7. A ten-year-old girl, Sammie Hicks, was until recently only able to hear with a hearing aid. In April, she was given a cochlear implant and recorded for Youtube the moment it was finally turned on in May. She jumps as the sounds come in, and adjusts to hearing herself breathe for the first time. In the video, she starts crying, and later said, "It was overwhelming. But the reason I really cried? I couldn’t believe all the stuff I was missing." In a later video, she talks about hearing pencils writing at school, and the wind on her way home.

8. Paralyzed rats with "severe spinal injuries" were effectively cured of their paralysis, regaining the ability to walk after 2-3 weeks and achieving "100% recuperation" after 5-6 weeks of treatment, including a special stimulating device and the ratty equivalent of physical therapy. A similar treatment for humans could be available within just a year or two.

9. The plural of anecdotes is not data. However, anecdotally, in my little corner of the world, the economy seems to be improving. People I know who have been unemployed, some for a very long time, over the last few weeks have been finding jobs. Walking down the street this past week, I've seen "Now Hiring" signs in the windows of local businesses. There are fresh faces working at businesses I frequent, and even the local mall is expanding.

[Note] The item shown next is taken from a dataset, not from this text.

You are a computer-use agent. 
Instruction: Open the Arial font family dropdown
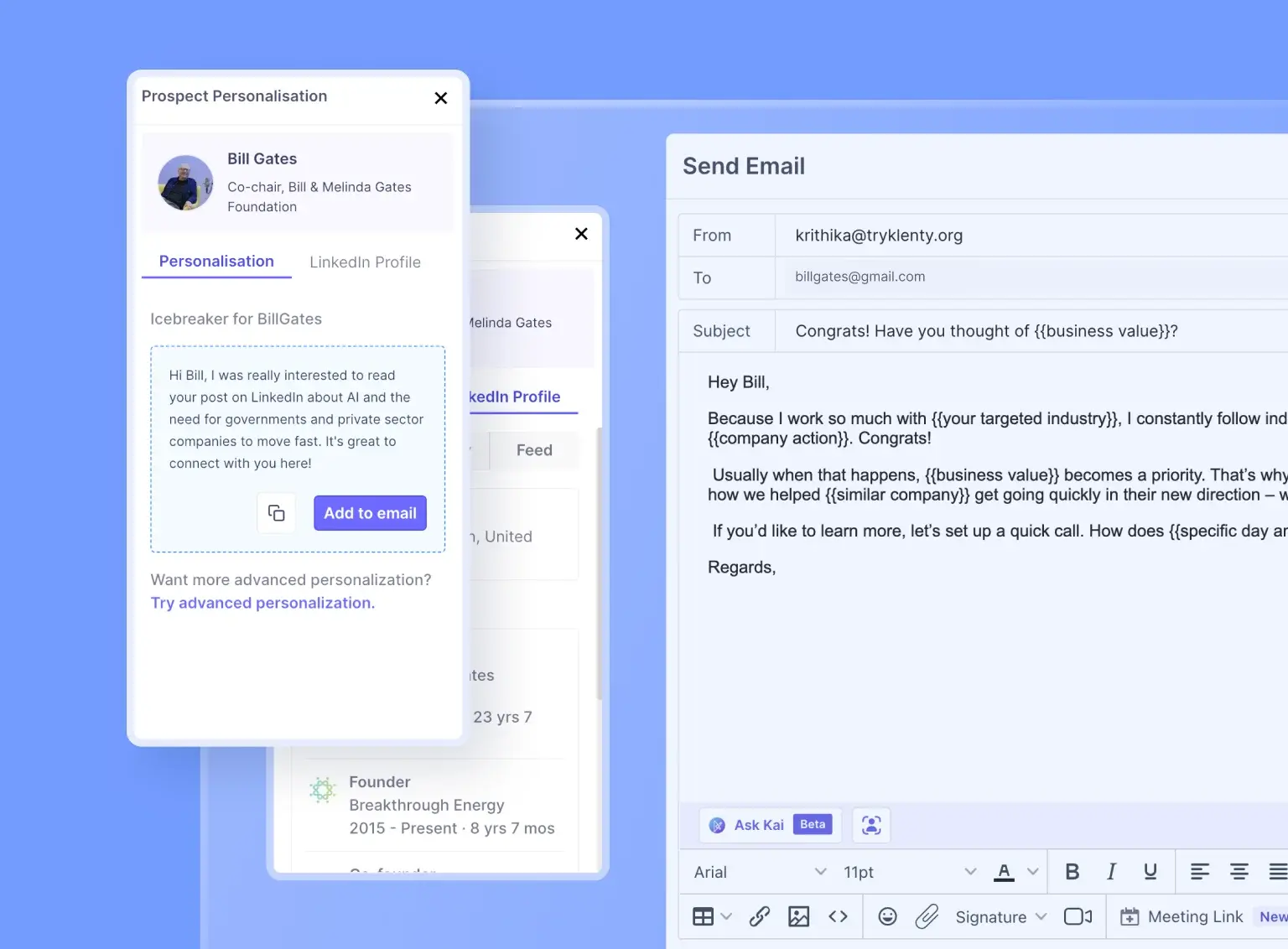pos(760,872)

10. With Friday's disappointing employment numbers from the establishment survey, you'd be forgiven for thinking the economic data is all doom and gloom. However, the household survey told a different story. While the establishment survey measured only 69k new jobs, the more-accurate household survey picked up 422k.  Even the establishment survey looks better when you look at the private sector, which is where we want the growth to happen anyway. And while the unemployment rate ticked up from 8.1% to 8.2%, this was because the labor force grew by 642k as the long-term non-employed start looking for work again. That's not a bad thing!

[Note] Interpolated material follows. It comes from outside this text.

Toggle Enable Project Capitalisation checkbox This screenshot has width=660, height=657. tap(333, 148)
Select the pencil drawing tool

11. Finally, a note on optimism itself. The CultureLab blog at New Scientist interviews Elaine Fox, author of the book Rainy Brain, Sunny Brain. Fox believes that we can retrain our brains to become more optimistic. She also cites research on the benefits of optimism, saying, "The research shows that, as long as they are realists too, people who have an optimistic mindset and feel like they are able to cope when things do go wrong benefit in all sorts of ways. The evidence is also quite strong now that an optimistic mindset is beneficial for our health. People with optimistic mindsets are also more successful in business, and seem to live longer."